▶ TASK BRIEF:
Please put the rows below from the line with "Image resolution: width=688" through the line with "tap(1222, 229)", both ends included, into a JSON list of strings with one string per line and blank lines left out. Include no other lines.

Pointing records for text and elements
----------
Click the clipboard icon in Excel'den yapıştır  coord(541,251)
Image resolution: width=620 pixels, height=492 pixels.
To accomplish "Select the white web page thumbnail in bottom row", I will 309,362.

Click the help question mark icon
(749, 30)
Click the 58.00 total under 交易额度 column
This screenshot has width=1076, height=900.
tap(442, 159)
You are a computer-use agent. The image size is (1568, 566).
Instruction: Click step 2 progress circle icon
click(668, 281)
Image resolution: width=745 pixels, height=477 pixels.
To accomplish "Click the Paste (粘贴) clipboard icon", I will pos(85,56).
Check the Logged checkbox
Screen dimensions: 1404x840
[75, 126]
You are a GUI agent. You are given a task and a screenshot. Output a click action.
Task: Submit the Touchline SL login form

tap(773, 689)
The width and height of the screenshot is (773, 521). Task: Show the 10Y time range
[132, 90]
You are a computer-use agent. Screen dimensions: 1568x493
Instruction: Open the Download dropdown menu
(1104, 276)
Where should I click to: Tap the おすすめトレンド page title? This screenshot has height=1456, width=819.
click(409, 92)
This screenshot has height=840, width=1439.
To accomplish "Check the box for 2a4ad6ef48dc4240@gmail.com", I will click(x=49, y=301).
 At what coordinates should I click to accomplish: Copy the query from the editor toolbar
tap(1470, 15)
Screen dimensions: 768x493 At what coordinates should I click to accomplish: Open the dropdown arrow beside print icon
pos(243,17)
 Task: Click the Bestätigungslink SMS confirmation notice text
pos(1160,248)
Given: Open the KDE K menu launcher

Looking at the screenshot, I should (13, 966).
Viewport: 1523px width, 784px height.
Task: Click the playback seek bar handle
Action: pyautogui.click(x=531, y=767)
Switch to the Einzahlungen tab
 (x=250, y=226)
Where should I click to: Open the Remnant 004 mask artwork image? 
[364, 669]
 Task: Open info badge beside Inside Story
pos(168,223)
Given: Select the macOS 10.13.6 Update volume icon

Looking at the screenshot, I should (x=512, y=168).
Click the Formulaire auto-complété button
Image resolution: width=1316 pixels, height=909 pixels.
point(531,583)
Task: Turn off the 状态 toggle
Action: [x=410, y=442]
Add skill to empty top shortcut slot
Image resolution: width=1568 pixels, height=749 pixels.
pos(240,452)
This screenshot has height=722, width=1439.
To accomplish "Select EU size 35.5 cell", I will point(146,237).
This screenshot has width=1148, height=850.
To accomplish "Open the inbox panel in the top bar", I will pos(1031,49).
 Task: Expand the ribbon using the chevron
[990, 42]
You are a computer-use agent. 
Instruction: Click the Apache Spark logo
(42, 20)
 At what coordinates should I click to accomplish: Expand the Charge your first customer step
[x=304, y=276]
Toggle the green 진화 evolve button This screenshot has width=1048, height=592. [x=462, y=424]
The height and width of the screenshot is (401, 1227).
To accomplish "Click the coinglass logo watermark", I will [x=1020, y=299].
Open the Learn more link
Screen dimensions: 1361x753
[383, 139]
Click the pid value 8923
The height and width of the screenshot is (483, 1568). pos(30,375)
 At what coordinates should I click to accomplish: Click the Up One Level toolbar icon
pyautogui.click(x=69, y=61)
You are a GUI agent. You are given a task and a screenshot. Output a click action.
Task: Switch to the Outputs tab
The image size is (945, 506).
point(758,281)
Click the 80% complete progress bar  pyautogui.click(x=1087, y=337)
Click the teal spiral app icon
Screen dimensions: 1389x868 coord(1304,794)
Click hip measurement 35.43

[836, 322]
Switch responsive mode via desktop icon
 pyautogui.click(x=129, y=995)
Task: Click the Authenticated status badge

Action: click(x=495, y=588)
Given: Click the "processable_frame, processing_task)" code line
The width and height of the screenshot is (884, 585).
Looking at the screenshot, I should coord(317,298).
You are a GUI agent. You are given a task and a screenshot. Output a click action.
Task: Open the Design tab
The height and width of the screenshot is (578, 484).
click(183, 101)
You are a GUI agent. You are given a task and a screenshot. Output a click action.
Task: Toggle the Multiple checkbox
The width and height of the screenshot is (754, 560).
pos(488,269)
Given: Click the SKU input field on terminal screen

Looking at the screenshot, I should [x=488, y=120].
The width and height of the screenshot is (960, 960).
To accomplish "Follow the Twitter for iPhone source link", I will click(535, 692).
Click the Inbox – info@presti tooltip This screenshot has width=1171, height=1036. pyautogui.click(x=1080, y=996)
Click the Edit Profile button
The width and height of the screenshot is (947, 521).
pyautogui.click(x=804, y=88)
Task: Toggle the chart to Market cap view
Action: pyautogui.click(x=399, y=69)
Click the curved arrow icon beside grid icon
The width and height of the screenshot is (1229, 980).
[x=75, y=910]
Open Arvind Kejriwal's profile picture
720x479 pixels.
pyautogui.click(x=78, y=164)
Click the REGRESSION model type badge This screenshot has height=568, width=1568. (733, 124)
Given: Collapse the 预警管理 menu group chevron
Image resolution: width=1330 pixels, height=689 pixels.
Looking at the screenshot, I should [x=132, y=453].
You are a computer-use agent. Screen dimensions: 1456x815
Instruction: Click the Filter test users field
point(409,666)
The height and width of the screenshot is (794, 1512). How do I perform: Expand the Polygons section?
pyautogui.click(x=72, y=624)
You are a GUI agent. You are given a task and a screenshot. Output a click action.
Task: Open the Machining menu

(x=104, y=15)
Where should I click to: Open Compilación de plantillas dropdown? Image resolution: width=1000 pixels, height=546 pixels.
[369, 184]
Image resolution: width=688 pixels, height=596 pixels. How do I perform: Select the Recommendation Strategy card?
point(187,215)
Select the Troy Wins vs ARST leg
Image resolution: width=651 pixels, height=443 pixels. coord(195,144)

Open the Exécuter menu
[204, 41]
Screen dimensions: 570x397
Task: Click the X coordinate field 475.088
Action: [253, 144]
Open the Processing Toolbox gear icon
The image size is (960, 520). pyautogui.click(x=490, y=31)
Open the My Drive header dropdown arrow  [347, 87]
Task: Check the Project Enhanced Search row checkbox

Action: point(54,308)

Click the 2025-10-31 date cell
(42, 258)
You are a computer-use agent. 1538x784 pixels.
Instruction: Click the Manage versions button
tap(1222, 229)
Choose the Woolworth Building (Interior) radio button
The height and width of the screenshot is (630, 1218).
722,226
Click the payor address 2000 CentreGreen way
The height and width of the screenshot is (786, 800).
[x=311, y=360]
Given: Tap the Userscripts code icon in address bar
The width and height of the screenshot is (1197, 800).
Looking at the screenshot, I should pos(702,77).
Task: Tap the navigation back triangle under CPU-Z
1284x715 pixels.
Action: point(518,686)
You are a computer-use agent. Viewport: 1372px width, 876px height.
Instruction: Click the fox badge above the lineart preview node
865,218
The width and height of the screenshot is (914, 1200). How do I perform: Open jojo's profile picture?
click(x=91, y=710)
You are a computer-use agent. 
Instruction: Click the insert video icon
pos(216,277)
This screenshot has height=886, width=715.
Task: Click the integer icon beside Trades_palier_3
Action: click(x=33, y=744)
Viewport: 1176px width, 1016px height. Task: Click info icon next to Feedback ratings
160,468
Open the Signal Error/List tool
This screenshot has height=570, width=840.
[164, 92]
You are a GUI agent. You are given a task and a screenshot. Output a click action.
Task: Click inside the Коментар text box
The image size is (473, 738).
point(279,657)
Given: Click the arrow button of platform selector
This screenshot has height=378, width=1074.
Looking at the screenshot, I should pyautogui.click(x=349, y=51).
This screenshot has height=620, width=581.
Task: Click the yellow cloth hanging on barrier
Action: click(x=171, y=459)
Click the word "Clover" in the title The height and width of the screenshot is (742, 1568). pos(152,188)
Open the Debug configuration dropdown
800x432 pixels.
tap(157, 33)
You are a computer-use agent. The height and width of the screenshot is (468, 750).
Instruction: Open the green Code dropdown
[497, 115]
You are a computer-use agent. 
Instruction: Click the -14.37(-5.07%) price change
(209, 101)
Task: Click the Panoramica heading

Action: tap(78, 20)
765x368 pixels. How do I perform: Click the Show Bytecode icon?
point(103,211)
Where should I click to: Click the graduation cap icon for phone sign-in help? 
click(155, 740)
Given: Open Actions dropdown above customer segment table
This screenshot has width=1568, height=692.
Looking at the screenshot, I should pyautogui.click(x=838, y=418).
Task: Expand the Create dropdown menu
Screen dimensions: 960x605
----------
▶ EXERCISE OUTPUT:
[
  "Image resolution: width=688 pixels, height=596 pixels. How do I perform: Select the Recommendation Strategy card?",
  "point(187,215)",
  "Select the Troy Wins vs ARST leg",
  "Image resolution: width=651 pixels, height=443 pixels. coord(195,144)",
  "Open the Exécuter menu",
  "[204, 41]",
  "Screen dimensions: 570x397",
  "Task: Click the X coordinate field 475.088",
  "Action: [253, 144]",
  "Open the Processing Toolbox gear icon",
  "The image size is (960, 520). pyautogui.click(x=490, y=31)",
  "Open the My Drive header dropdown arrow  [347, 87]",
  "Task: Check the Project Enhanced Search row checkbox",
  "Action: point(54,308)",
  "Click the 2025-10-31 date cell",
  "(42, 258)",
  "You are a computer-use agent. 1538x784 pixels.",
  "Instruction: Click the Manage versions button",
  "tap(1222, 229)"
]